Além de melhorias estruturais, o Rondon também busca a melhoria das condições de vida e bem-estar da população dos locais visitados. Para isso, foram ministradas oficinas de variados temas, em espaços como escolas, praças e comunidades rurais, com o objetivo de oferecer conhecimentos para todo o tipo de público, desde crianças até idosos.

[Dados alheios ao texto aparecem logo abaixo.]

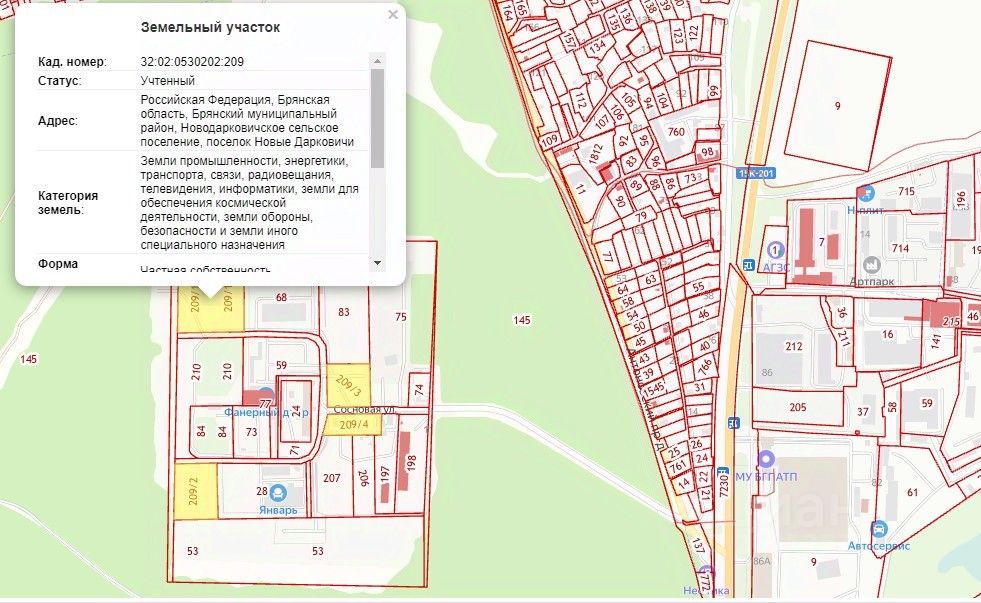981x603 pixels.
Task: Click the scroll down arrow in popup
Action: [x=377, y=263]
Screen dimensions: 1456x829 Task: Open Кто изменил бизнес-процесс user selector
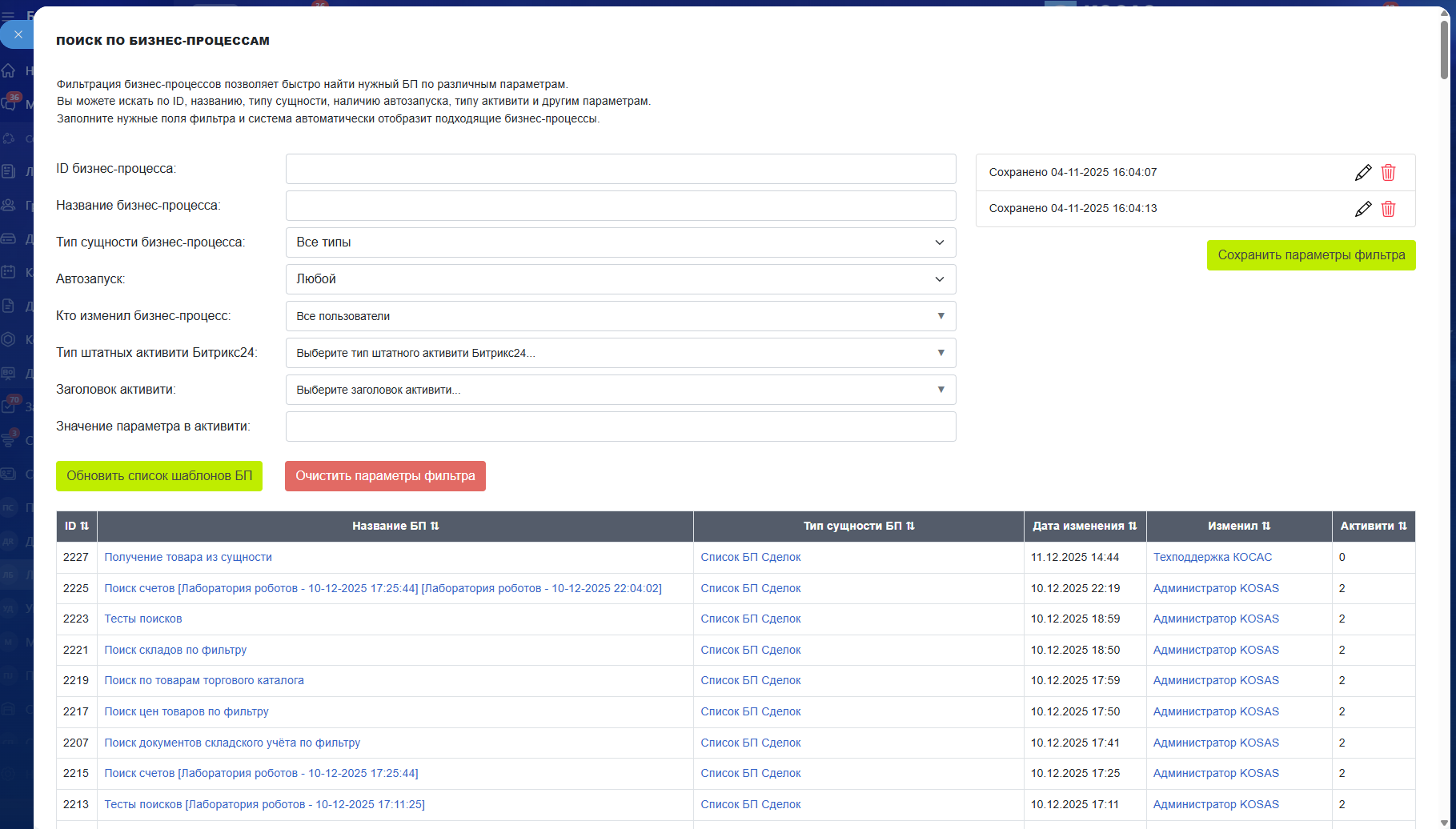tap(620, 316)

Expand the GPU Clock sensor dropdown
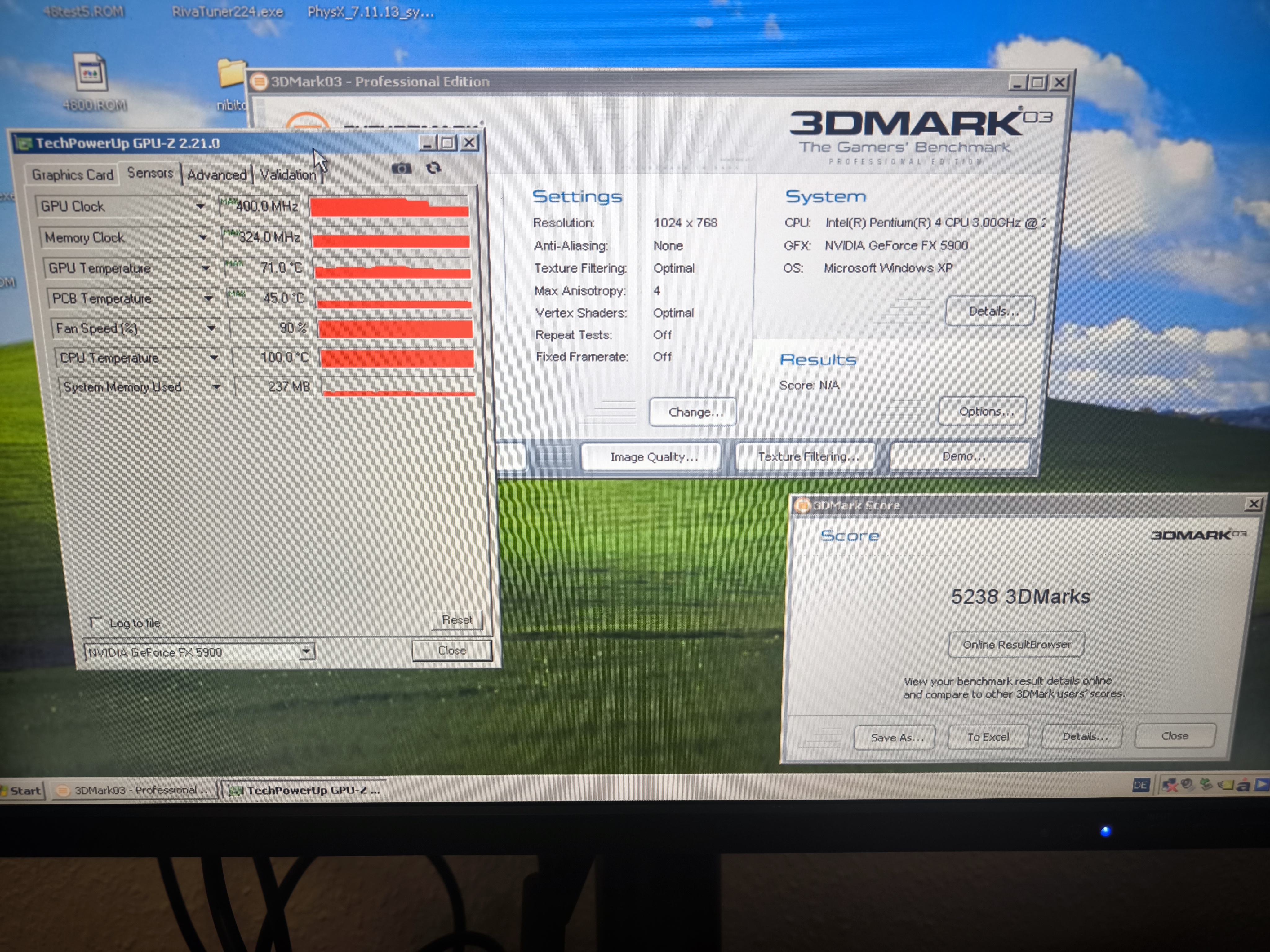tap(200, 207)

De acordo com a professora Amanda, as oficinas da Operação Rondon em Imbaú atingiram cerca de 1800 pessoas. Para ela, esse contato direto com a população contribui significativamente para que os estudantes da Unicentro se preparem para a vivência profissional.

Ações com as crianças de Imbaú também foram desenvolvidas pelos rondonistas (Foto: arquivo pessoal)

Eu acho que a gente tem que formar o aluno para o mundo, para o mundo real. Então, para mim, proporcionar que o aprendizado, toda a teoria que a gente vê aqui em sala, seja aplicado numa cidade com pessoas de verdade, numa população que, realmente, precisa disso, e ver que os alunos conseguem fazer essa transição da teoria para prática. Acho que é o que eu mais quero como docente, que a gente forme profissionais que estejam preocupados com a realidade local, com a realidade da nossa população, e que as nossas ações sejam de acordo com o que a população precisa”, conta Amanda.

A coordenadora das atividades em Imbaú foi a professora Ana Paula Veber, que é docente do curso de Farmácia da UEPG. Para ela, a parceria estabelecida com a Unicentro para a Operação Rondon Paraná foi muito frutífera. “A UEPG tem tentado chamar as outras estaduais, as nossas irmãs aqui , as públicas, estaduais do Paraná para participar do projeto. Foi uma parceria supertranquila. Todos os professores e os alunos da Unicentro, assim como os da UEPG, com bastante perfil extensionista. Então, foi bem fácil e bem tranquilo da gente tocar o trabalho”.

Essa união entre as instituições públicas de ensino também foi destacada pela pró-reitora de Extensão e Cultura da Unicentro, que reconhece a importância de se trabalhar conjuntamente em prol da comunidade. “As parcerias hoje são e sempre foram muito importantes, principalmente nas instituições públicas, porque nós temos que potencializar o pouco que nós temos. Então, a parceria com a UEPG foi super importante, sozinhos não conseguiríamos realizar como foi realizado. Para o ano que vem, nós teremos o Rondon Paraná e, com certeza, nós faremos a divulgação aqui internamente para que a gente tenha uma proposta nossa”, afirma.